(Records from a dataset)
● ● ● ●
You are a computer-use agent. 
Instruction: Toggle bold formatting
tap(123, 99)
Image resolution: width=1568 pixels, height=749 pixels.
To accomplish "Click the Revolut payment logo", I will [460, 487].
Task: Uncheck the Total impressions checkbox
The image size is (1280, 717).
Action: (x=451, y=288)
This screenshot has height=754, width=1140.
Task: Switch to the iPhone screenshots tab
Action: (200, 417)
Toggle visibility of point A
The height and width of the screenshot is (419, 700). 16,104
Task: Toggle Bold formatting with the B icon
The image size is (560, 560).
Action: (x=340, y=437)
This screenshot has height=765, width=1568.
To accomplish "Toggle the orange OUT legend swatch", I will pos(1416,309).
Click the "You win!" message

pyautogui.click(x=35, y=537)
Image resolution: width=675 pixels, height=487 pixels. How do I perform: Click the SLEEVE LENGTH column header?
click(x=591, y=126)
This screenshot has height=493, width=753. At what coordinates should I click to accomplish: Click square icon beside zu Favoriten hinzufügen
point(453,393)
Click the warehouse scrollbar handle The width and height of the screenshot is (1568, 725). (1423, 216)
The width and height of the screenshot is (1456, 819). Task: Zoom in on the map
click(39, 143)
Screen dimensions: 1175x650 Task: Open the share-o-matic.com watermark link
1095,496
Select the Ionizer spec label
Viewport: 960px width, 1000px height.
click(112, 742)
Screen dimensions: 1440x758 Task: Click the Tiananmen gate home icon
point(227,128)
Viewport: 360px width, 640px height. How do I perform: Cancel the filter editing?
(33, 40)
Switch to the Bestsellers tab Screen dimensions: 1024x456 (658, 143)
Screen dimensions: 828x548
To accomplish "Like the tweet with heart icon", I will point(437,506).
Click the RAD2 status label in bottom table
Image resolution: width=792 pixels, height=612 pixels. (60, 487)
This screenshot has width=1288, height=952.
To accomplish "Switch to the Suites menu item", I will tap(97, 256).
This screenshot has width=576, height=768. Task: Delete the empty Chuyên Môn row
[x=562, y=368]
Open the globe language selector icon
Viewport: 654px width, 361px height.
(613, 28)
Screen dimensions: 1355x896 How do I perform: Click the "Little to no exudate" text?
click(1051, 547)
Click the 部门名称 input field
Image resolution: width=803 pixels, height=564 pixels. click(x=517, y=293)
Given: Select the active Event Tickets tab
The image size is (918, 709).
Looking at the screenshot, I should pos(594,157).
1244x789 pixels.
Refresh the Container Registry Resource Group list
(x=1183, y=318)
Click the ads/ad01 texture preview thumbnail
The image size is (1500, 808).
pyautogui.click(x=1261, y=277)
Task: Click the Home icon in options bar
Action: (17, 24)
● ● ● ●
» YOUR ASSIGNMENT: Would you please restate all of the entries exactly?

» RESULT OF THE TASK:
You are a computer-use agent. 
Instruction: Toggle bold formatting
tap(123, 99)
Image resolution: width=1568 pixels, height=749 pixels.
To accomplish "Click the Revolut payment logo", I will [460, 487].
Task: Uncheck the Total impressions checkbox
The image size is (1280, 717).
Action: (x=451, y=288)
This screenshot has height=754, width=1140.
Task: Switch to the iPhone screenshots tab
Action: (200, 417)
Toggle visibility of point A
The height and width of the screenshot is (419, 700). 16,104
Task: Toggle Bold formatting with the B icon
The image size is (560, 560).
Action: (x=340, y=437)
This screenshot has height=765, width=1568.
To accomplish "Toggle the orange OUT legend swatch", I will pos(1416,309).
Click the "You win!" message

pyautogui.click(x=35, y=537)
Image resolution: width=675 pixels, height=487 pixels. How do I perform: Click the SLEEVE LENGTH column header?
click(x=591, y=126)
This screenshot has height=493, width=753. At what coordinates should I click to accomplish: Click square icon beside zu Favoriten hinzufügen
point(453,393)
Click the warehouse scrollbar handle The width and height of the screenshot is (1568, 725). (1423, 216)
The width and height of the screenshot is (1456, 819). Task: Zoom in on the map
click(39, 143)
Screen dimensions: 1175x650 Task: Open the share-o-matic.com watermark link
1095,496
Select the Ionizer spec label
Viewport: 960px width, 1000px height.
click(112, 742)
Screen dimensions: 1440x758 Task: Click the Tiananmen gate home icon
point(227,128)
Viewport: 360px width, 640px height. How do I perform: Cancel the filter editing?
(33, 40)
Switch to the Bestsellers tab Screen dimensions: 1024x456 (658, 143)
Screen dimensions: 828x548
To accomplish "Like the tweet with heart icon", I will point(437,506).
Click the RAD2 status label in bottom table
Image resolution: width=792 pixels, height=612 pixels. (60, 487)
This screenshot has width=1288, height=952.
To accomplish "Switch to the Suites menu item", I will tap(97, 256).
This screenshot has width=576, height=768. Task: Delete the empty Chuyên Môn row
[x=562, y=368]
Open the globe language selector icon
Viewport: 654px width, 361px height.
(613, 28)
Screen dimensions: 1355x896 How do I perform: Click the "Little to no exudate" text?
click(1051, 547)
Click the 部门名称 input field
Image resolution: width=803 pixels, height=564 pixels. click(x=517, y=293)
Given: Select the active Event Tickets tab
The image size is (918, 709).
Looking at the screenshot, I should pos(594,157).
1244x789 pixels.
Refresh the Container Registry Resource Group list
(x=1183, y=318)
Click the ads/ad01 texture preview thumbnail
The image size is (1500, 808).
pyautogui.click(x=1261, y=277)
Task: Click the Home icon in options bar
Action: (17, 24)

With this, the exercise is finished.